*** DATA PROVIDED

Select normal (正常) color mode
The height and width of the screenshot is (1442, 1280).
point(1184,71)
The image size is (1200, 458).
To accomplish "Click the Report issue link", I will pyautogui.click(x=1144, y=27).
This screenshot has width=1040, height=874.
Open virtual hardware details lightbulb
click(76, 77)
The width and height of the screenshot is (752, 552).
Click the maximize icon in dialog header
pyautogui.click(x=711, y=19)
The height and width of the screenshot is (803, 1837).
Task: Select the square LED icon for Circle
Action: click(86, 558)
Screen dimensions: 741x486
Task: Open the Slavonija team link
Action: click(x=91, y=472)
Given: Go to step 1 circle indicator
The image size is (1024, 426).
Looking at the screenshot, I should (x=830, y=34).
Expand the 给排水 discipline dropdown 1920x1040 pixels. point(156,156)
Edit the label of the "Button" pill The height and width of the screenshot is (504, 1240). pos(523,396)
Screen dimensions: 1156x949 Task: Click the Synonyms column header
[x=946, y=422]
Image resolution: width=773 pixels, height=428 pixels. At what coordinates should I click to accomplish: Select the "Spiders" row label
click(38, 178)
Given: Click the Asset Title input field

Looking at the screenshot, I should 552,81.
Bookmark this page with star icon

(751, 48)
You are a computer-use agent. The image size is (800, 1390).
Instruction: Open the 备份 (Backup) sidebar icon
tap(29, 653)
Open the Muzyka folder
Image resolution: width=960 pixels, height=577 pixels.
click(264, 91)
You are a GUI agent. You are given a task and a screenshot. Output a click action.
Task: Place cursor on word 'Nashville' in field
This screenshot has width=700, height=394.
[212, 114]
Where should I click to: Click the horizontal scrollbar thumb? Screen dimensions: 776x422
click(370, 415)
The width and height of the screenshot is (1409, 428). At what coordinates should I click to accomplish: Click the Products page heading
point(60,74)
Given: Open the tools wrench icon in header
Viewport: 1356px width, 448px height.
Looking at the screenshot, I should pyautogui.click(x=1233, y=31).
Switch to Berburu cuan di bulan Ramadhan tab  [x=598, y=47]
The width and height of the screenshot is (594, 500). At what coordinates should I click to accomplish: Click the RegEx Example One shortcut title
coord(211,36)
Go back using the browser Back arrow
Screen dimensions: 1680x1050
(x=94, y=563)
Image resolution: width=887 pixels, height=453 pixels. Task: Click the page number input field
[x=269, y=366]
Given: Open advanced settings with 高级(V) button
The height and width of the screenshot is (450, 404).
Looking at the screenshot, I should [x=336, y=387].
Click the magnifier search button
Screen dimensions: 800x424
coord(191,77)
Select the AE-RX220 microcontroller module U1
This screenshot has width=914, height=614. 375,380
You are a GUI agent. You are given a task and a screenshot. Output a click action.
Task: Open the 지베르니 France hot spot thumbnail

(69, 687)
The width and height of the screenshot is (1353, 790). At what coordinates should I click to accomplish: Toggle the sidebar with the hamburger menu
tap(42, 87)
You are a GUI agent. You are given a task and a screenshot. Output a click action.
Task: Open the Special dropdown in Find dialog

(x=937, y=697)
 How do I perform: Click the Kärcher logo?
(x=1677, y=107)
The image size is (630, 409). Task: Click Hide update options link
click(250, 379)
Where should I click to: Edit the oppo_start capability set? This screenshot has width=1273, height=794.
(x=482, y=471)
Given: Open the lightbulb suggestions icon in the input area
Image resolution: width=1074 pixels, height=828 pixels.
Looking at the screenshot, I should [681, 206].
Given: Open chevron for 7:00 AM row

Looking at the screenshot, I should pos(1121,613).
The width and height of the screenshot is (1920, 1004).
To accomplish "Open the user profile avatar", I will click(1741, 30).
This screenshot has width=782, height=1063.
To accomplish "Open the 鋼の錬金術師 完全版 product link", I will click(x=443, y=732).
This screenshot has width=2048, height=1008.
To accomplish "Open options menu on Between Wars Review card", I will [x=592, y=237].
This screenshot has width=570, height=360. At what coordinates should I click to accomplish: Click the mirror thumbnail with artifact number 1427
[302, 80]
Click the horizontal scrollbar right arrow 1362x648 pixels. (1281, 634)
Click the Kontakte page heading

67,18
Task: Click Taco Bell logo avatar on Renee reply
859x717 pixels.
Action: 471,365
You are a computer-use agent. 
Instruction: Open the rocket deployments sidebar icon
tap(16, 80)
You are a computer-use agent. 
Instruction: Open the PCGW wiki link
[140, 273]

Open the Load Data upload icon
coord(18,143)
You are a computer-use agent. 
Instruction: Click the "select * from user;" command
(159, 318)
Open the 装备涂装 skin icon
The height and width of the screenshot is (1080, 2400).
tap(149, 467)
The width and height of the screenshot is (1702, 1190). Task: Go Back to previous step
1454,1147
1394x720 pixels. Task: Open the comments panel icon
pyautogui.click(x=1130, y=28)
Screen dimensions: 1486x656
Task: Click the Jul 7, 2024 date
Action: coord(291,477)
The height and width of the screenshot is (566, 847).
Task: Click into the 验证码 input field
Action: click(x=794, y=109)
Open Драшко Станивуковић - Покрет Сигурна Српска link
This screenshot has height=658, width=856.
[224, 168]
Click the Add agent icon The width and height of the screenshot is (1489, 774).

******

[WHAT THE TASK ASKS]
Beginning at the line with "Given: Click the Asset Title input field" and ending at the line with "Given: Open advanced", reproduce each line of the data above exactly, and add no other lines.

[FINAL ANSWER]
Given: Click the Asset Title input field

Looking at the screenshot, I should 552,81.
Bookmark this page with star icon

(751, 48)
You are a computer-use agent. The image size is (800, 1390).
Instruction: Open the 备份 (Backup) sidebar icon
tap(29, 653)
Open the Muzyka folder
Image resolution: width=960 pixels, height=577 pixels.
click(264, 91)
You are a GUI agent. You are given a task and a screenshot. Output a click action.
Task: Place cursor on word 'Nashville' in field
This screenshot has width=700, height=394.
[212, 114]
Where should I click to: Click the horizontal scrollbar thumb? Screen dimensions: 776x422
click(370, 415)
The width and height of the screenshot is (1409, 428). At what coordinates should I click to accomplish: Click the Products page heading
point(60,74)
Given: Open the tools wrench icon in header
Viewport: 1356px width, 448px height.
Looking at the screenshot, I should pyautogui.click(x=1233, y=31).
Switch to Berburu cuan di bulan Ramadhan tab  [x=598, y=47]
The width and height of the screenshot is (594, 500). At what coordinates should I click to accomplish: Click the RegEx Example One shortcut title
coord(211,36)
Go back using the browser Back arrow
Screen dimensions: 1680x1050
(x=94, y=563)
Image resolution: width=887 pixels, height=453 pixels. Task: Click the page number input field
[x=269, y=366]
Given: Open advanced settings with 高级(V) button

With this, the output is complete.